The Gift of Lili

April 28, 2020

I grew up with cats but was never especially attached to them.  And I used to be terrified of dogs, even before my sister was attacked by one who bit off the tip of her nose.  (That was decades ago and she’s fine now, BTW).  But that’s a story for another day.

In my mid-20’s, all that changed.  It started with Lili.  At the time, I was a member of a writer’s group and went to a friend’s apartment for a writing session.  My friend, Judi, had just rescued several abandoned kittens.  One of the kittens, a tiny brown and black tabby, attached herself to me.  As I wrote (about her, of course, since I couldn’t concentrate on anything else), she batted my pen and leaped in and out of my lap.  A few days later, Judi called and asked if I wanted to adopt her.  My roommates needed some convincing, but the landlord agreed and I persevered.  The rest is history.

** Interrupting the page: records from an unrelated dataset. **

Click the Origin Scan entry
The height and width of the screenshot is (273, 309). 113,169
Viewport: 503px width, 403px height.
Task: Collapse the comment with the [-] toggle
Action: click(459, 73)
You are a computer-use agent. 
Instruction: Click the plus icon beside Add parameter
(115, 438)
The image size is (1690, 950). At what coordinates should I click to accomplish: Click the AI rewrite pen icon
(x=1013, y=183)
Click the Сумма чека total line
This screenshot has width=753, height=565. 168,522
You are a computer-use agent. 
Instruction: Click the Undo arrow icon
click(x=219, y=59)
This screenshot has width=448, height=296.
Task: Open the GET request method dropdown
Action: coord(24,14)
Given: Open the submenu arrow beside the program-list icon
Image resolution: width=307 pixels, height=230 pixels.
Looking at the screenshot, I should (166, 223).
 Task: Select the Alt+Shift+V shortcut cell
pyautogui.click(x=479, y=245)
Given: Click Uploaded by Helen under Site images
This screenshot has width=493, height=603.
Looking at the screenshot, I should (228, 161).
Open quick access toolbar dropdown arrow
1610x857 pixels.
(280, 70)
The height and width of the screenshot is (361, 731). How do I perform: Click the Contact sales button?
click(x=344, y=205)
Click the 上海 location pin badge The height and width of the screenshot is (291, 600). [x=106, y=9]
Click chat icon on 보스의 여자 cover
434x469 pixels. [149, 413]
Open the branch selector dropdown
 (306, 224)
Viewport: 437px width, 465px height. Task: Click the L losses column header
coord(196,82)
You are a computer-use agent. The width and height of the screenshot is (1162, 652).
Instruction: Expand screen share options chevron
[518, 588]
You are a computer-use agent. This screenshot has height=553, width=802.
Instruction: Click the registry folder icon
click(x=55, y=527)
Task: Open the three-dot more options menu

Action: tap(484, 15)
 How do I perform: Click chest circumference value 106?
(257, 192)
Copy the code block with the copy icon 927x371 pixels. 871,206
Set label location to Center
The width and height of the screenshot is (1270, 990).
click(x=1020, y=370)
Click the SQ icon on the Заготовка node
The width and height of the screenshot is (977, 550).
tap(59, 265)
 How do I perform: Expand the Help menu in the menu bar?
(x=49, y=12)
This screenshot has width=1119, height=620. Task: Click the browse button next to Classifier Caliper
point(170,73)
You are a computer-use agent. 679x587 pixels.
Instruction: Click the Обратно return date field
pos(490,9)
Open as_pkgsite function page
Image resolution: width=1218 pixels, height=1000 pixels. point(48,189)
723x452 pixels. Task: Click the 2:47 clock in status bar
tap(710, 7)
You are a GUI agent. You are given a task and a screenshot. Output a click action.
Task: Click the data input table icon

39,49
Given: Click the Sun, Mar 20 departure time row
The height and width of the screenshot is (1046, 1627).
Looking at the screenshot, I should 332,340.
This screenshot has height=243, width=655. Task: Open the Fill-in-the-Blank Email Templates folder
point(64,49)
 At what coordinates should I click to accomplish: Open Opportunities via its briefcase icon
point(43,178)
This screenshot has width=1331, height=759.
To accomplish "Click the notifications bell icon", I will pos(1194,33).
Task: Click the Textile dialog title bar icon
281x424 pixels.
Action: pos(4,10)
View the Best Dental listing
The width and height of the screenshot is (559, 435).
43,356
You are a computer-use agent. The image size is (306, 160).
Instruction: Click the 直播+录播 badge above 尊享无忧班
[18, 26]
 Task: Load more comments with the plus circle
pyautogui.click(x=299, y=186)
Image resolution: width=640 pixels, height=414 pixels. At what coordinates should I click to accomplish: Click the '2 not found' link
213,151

Lili was wild.  She would follow me around all day, snuggle with me, and then jump on my face while I slept.  She would climb up the clothes in my closet in order to get to the top shelf where my sweaters were stored, and then sleep inside them.  She would run along the tops of doors.  She would climb up the tree in my yard, three stories high, and then cry all night because she was afraid to come down.  She befriended a mangy, light-orange stray cat in the neighborhood everyone called “Little,” and she protected him from the mean cats in the neighborhood.

Lili knew me in a way nobody else did.  She needed me.  She was quirky, like me.  She considered every day a new adventure.  Her eyes were kind.  And she loved me unconditionally.

Now, many years later, I have a human family and a constellation of pets.  There’s Allie, a small, shy, gray tabby with white paws, fur soft as a lamb, and a random aggressive streak.  There’s Jackie, a super-friendly, long-haired orange cat with extra front digits, who loves to be held like a baby.  And there’s Max, a mixed-breed rescue dog who looks like a tall Beagle, and is sweet as honey if he knows you, but not-so-sweet at first introduction.  The three of them have internal dynamics as complex as a human family: they snuggle with each other, ignore each other, chase each other, and fight over resources, especially human attention.  Caring for them requires early morning awakenings, hard work, inordinate amounts of patience, and financial investment.

Much has been written about how animals enrich our lives, but COVID-19 has had a way of reinforcing the things we already know: Don’t take what you have for granted.  We need each other to survive.   Relationships with animals can be a balm for the anxious soul.

Pets don’t have to be large, expensive, or even interactive.  Fish are mesmerizing and soothing to watch.  Gerbils and hamsters are goofballs.  There are millions of homeless cats and dogs who are waiting for adoption at shelters.  Since the COVID-19 crisis began, there is also a greater need for fostering animals through humane societies.  Even stuffed animals can be calming, especially if they are from childhood or have special meaning.

It’s understandable that not everyone is an animal person.  But if you don’t respond to animals, it’s possible that plants could serve a similar purpose.  They’re alive and elegant, and they need you in order to thrive.

When Lili died in 2008, I thought I would never love another animal in the same way.  I was both right and wrong.  She changed me, and she changed my relationships with animals forever.  I miss her.  But having Allie, Jackie, and Max while quarantined at home has been an enormous comfort.  One look at Max’s freckled nose and suddenly everything feels right.